JFW―JC 開催迫る(3)

2007年11月15日 (木曜日)

三備/最新の独自デニムなど披露

 広島、岡山両県にまたがる織物産地の「三備」からJFW―ジャパン・クリエーション(JC)へ出展する企業は、大手デニムメーカーのカイハラをはじめショーワ、須磨商事、ダックテキスタイルと広島県織物構造改善工業組合、備中織物構造改善工業組合、美希刺繍工芸。いずれも定番のデニムなど、既存の製品を出品するとともに、08秋冬向けの新作の数々を披露する。

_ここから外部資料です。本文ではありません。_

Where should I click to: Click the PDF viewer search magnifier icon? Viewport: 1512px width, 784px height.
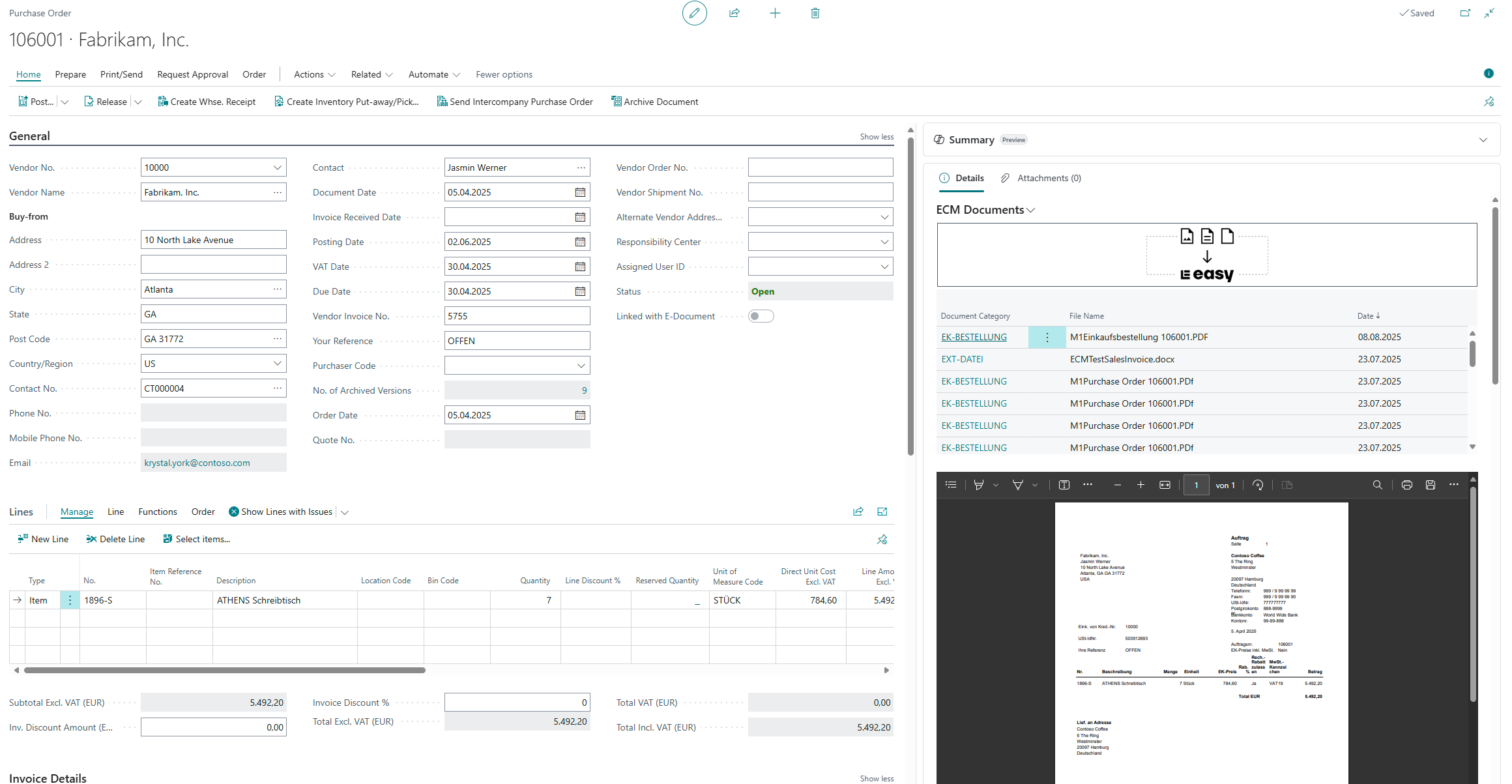1377,485
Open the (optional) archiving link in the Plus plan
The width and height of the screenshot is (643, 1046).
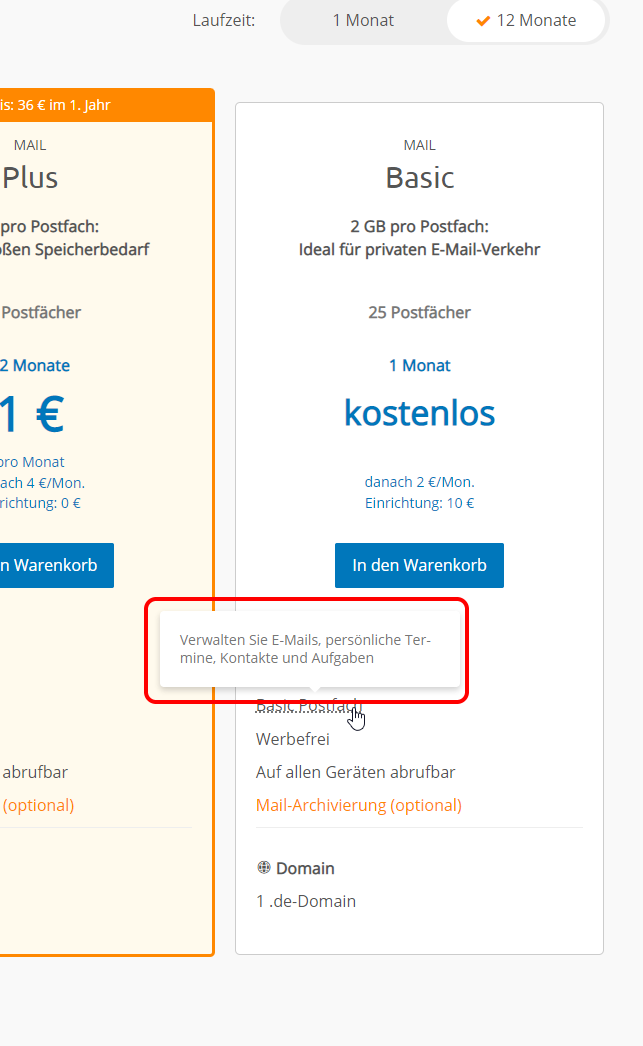[38, 805]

 今回、団体として初めて出展する広島県織物構造改善工業組合は、地元機業が作るデニムやカジュアルテキスタイルを全国にアピールし、「多くのアパレル関係者に備後のテキスタイルを見てもらいたい」(桑田和雄常務理事)と意気込む。なかでも来シーズンの新しいジーンズ用デニムの新作が見どころだ。

 同組合員の篠原テキスタイルと山陽染工はともに組合ブース内に別途コーナーを設け、初出展。「今回の結果が良ければ続けて出展を考える」(両社)と前向きな姿勢を見せる。

 岡山県井原市を拠点とする備中織物構造改善工業組合からはデニム織布業のクロキ、日本綿布、吉和織物、吉河織物が出展。出展によりこれまで多くの取引先を獲得、ビジネスに結び付けた。

 クロキは「出展は日ごろのビジネスの延長」(黒木立志社長)と、ショーワとともに積極的に進めている欧州市場開拓の一方、国内市場のさらなる拡大のきっかけになるよう同展を活用する。

 吉和織物は「種類豊富に出品し、どんな商品にニーズがあるか見極めるのによい展示会」とJCでマーケティングにも力を入れる。

 複数回出展のダックテキスタイは今回、従来型のハンガーに吊るして見せる手法を改め、同社が進めるカタログを使ったビジュアルなプロモーション“デニムセレクション”をブース全体に“編集”して接客する。三原龍二社長は「ジーンズ用の厚地デニムを強力にアピールできるJC」に期待する。

 このほか、JCで多くの「賞」を受けてきた“技巧派”の美希刺繍工芸は、引き続き刺繍編み機を使った新作を出品。「通常の織機では絶対不可能な編み機による“テキスタイル”」などはとくに見ものだ。